OK, we need the second option. Then, we start with your snippet

class Array { // "class Arrayclass" -> "class Array", no need to repeat ourselves
private:
    float* array{};
    int size{}; // "Array::arraySize" -> "Array::size", again
public:
    ~Array() { delete[] array; } // your destructor is fine
};

(see member initializer as an explanation to those {} initializers in float* array{} and int size{}).

What about

Arrayclass(int arraySize) { float * array = new float[arraySize](); }

, you create a local float* which dies at the end of scope (=the constructor).
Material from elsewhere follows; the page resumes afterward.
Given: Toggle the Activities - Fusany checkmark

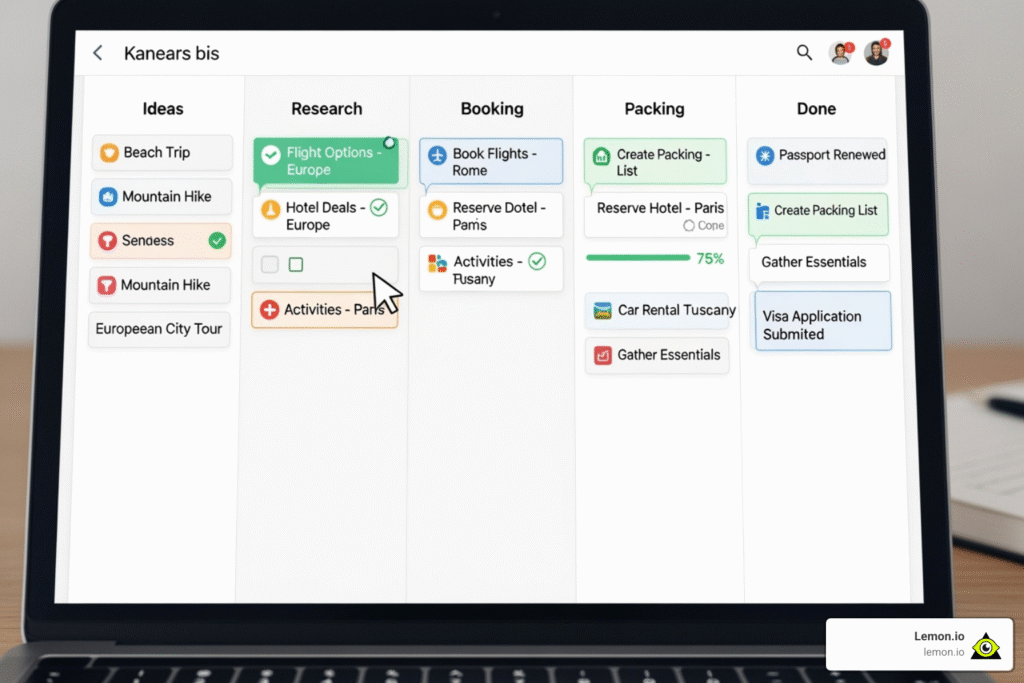Looking at the screenshot, I should (537, 262).
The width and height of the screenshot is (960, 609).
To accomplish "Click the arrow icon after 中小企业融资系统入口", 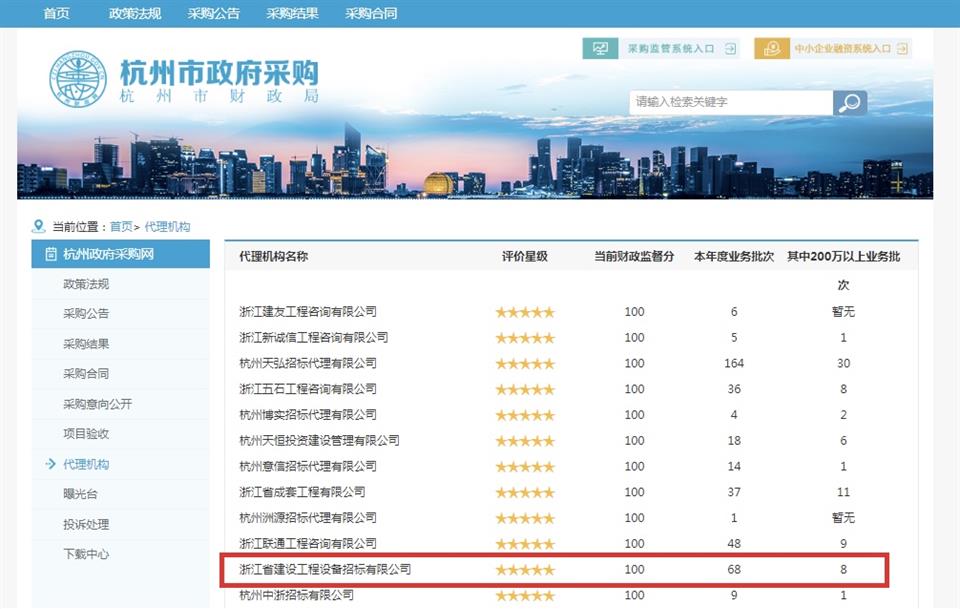I will coord(903,48).
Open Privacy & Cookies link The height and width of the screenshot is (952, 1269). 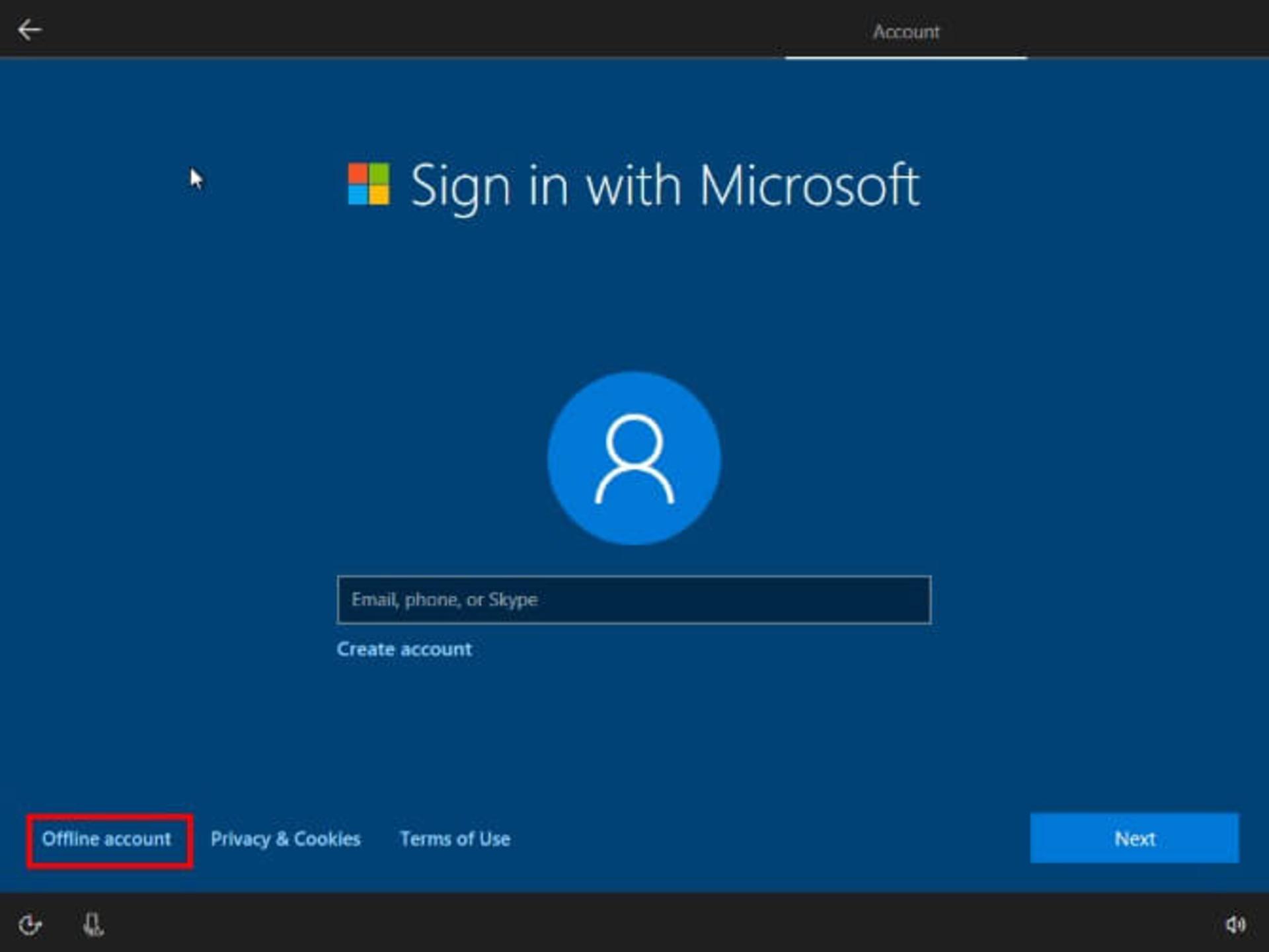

You probably meant to store that newly allocated array in (this->)array:

Array(int newSize) { // BAD CODE, see below
    array = new float[newSize]{};
    size = newSize;
}

but the code above is like writing float* p; p = something (create default, than initialize it) instead of float* p{something} (initialize on creation), let's improve it by using member initializer list:

Array(int newSize): array{new float[newSize]{}}, size{newSize} {}

Now, your array (almost) can construct and destruct properly.

==========

However, there's still an issue left: code such as

{
    Array a1{42};
    Array a2{a1}; // copy construction
}

has undefined behavior and in practice (in this case) should/might crash your application. Why? Because it works as something like (sizes omitted):

{
    float* array1{new float[42]{}};
    float* array2{array1};
    delete[] array1;
    delete[] array2; // that UB (double free); the same dynamic array is deleted twice
}

Well, it is a topic for another "lesson". See the rule of three (five) (zero). In general, see RAII and copy/move-semantics.